• BRIEF: Look through the lines below and copy each one that includes "dropdown".

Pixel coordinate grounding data
__________________________________________________
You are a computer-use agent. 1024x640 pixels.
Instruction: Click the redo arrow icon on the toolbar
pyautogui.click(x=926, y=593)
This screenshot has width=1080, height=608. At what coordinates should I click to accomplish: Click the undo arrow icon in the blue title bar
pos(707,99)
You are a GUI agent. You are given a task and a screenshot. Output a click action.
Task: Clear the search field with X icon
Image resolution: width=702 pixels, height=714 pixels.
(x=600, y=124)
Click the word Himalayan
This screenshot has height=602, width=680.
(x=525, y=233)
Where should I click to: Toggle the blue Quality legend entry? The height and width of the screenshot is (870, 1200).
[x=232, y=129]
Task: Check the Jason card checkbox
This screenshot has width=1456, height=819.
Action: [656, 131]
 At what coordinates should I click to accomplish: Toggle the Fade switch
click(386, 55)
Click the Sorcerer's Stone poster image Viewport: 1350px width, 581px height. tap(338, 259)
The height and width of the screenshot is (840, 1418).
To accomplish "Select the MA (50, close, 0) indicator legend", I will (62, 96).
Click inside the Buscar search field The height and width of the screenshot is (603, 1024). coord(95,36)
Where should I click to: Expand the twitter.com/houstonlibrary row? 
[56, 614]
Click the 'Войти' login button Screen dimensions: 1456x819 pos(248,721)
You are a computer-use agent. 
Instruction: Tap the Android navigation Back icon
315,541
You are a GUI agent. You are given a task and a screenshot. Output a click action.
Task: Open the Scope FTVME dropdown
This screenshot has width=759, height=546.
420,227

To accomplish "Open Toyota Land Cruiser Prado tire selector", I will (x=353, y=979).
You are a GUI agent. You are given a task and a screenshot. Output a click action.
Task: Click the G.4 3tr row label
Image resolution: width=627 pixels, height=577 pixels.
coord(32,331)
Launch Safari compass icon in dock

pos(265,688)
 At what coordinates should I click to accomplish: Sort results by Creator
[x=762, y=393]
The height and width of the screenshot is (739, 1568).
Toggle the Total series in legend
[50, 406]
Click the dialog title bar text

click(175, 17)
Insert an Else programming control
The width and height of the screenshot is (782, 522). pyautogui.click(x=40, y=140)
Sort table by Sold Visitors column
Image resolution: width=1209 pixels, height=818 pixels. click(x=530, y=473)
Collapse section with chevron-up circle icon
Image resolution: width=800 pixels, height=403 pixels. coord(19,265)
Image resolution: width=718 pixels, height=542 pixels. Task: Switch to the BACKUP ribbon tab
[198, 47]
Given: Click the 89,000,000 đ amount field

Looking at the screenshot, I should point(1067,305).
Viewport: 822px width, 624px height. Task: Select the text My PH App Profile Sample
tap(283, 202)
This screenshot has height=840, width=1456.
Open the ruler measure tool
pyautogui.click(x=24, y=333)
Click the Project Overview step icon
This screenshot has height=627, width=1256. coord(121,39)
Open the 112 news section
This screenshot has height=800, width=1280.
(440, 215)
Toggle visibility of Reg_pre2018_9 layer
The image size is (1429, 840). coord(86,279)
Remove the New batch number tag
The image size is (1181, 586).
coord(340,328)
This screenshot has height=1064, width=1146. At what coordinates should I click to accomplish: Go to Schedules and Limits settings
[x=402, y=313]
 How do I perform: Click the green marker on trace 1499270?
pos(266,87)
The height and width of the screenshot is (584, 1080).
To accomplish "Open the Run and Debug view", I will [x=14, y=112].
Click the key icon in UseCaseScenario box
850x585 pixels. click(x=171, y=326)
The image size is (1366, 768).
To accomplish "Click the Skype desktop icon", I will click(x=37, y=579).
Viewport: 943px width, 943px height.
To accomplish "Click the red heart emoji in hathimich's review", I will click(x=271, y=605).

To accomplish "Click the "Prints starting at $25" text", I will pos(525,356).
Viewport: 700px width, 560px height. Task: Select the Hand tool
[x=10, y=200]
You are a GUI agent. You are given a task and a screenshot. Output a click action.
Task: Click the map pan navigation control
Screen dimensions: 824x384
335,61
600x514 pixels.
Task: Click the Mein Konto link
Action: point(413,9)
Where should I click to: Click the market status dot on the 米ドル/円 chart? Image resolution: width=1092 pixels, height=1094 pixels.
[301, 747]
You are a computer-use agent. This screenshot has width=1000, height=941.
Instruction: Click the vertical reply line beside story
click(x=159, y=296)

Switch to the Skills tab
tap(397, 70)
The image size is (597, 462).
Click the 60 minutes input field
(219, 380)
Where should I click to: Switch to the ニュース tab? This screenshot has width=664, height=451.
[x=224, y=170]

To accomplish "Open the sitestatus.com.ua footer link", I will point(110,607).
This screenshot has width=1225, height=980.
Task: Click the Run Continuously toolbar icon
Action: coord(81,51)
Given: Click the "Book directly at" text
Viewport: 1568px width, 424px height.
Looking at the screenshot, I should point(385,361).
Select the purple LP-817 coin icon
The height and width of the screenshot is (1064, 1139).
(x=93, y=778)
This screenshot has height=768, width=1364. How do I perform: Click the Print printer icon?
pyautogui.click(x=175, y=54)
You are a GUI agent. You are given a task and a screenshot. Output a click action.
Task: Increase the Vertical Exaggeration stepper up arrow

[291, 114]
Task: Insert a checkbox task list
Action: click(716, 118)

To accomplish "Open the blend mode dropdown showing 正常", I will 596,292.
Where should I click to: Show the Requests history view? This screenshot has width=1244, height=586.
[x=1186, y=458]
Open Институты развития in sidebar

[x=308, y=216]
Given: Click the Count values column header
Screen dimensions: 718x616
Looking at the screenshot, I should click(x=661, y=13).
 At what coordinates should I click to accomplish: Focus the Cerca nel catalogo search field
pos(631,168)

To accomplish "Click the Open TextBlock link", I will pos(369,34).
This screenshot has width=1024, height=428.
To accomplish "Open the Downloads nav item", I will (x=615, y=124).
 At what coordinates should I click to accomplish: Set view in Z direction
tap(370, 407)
__________________________________________________
• SOLUTION FOR THIS PROBLEM:
Task: Open the Scope FTVME dropdown
To accomplish "Open the blend mode dropdown showing 正常", I will 596,292.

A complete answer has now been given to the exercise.